● **Provided data**
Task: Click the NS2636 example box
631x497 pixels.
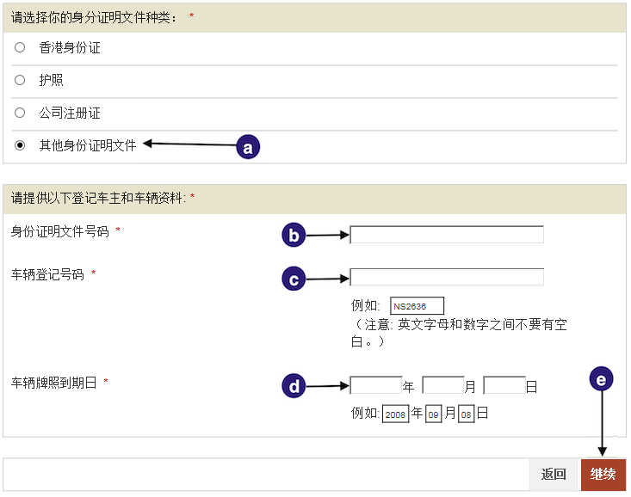Action: (418, 306)
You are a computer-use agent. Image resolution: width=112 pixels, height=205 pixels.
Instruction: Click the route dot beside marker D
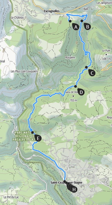point(75,86)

● **What is being asked**
Nothing but the lines from the one holding "Instruction: Click the" through the last line of the entries should be written out, exactly and inclusively, minus the pictures.

● **Answer to this exercise**
Instruction: Click the route dot beside marker D
point(75,86)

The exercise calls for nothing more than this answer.